In a paper published online in advance in Nature this week, members of the Heliconius Genome Consortium report having sequenced the genome of the neotropical butterfly H. melpomene, which they compared "with other taxa to investigate chromosomal evolution in Lepidoptera and gene flow among multiple Heliconius species and races." Further, using genomic resequencing, the group presents evidence of "hybrid exchange of genes between three co-mimics, H. melpomene, H. timareta, and H. elevatus, especially at two genomic regions that control mimicry pattern." Our sister publication GenomeWeb Daily News has more on this study.

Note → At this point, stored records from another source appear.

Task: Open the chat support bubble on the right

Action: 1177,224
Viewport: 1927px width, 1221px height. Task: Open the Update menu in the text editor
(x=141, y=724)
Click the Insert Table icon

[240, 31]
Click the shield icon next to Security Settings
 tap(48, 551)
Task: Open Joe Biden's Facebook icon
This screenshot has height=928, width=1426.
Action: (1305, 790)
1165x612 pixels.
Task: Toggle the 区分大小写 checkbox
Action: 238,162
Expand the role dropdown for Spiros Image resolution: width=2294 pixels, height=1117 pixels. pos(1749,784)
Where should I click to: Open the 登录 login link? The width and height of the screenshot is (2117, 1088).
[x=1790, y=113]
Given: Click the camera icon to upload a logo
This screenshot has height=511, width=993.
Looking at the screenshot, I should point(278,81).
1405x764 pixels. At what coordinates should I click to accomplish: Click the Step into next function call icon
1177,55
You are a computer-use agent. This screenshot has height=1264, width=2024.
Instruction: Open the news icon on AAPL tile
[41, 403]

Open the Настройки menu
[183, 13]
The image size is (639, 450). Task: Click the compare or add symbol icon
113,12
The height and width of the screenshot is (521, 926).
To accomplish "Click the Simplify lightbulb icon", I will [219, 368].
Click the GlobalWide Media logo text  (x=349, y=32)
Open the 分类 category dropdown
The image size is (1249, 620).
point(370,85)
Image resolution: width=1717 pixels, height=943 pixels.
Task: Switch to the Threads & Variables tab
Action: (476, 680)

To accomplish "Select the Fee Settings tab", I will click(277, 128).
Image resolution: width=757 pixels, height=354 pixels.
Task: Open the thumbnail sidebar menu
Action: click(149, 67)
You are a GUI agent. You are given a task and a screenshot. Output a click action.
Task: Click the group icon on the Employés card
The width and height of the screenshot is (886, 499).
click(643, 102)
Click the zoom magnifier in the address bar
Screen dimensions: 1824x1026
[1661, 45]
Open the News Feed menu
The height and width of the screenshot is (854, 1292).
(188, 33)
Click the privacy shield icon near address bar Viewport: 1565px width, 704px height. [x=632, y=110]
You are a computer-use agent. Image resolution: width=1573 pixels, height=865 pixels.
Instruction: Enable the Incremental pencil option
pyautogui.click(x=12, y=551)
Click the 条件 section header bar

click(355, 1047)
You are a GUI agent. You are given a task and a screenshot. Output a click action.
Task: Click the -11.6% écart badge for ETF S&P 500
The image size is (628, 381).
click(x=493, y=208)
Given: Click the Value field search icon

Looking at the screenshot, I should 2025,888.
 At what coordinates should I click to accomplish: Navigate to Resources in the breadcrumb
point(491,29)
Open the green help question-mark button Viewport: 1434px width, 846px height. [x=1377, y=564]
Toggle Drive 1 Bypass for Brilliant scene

In another Nature advance online publication, a team led by members of the Wellcome Trust Sanger Institute's Cancer Genome Project presents its identification of "strong correlations between mutation number, age at which cancer was diagnosed and cancer histological grade, and observed multiple mutational signatures" in 100 breast cancer tumors. "Driver mutations were identified in several new cancer genes including AKT2, ARID1B, CASP8, CDKN1B, MAP3K1, MAP3K13, NCOR1, SMARCD1 and TBX3," the authors write. "Among the 100 tumors, we found driver mutations in at least 40 cancer genes and 73 different combinations of mutated cancer genes. The results highlight the substantial genetic diversity underlying this common disease."
An international team led by investigators at Duke University shows that KCTD13 "is a major driver for the neurodevelopmental phenotypes associated with the 16p11.2 CNV [copy-number variant]," a finding that it says substantiates "the idea that one or a small number of transcripts within a CNV can underpin clinical phenotypes, and offer an efficient route to identifying dosage-sensitive loci."
Finally, the US National Institute of Diabetes, Digestive, and Kidney Diseases' Kevin Brick and his colleagues describe a role for the PRDM9 protein "in sequestering the recombination machinery away from gene-promoter regions and other functional genomic elements" in mice. "PRDM9 determines the positions of practically all hotspots in the mouse genome, with the exception of the pseudo-autosomal region the only area of the genome that undergoes recombination in 100 percent of cells," Brick et al. write in Nature this week.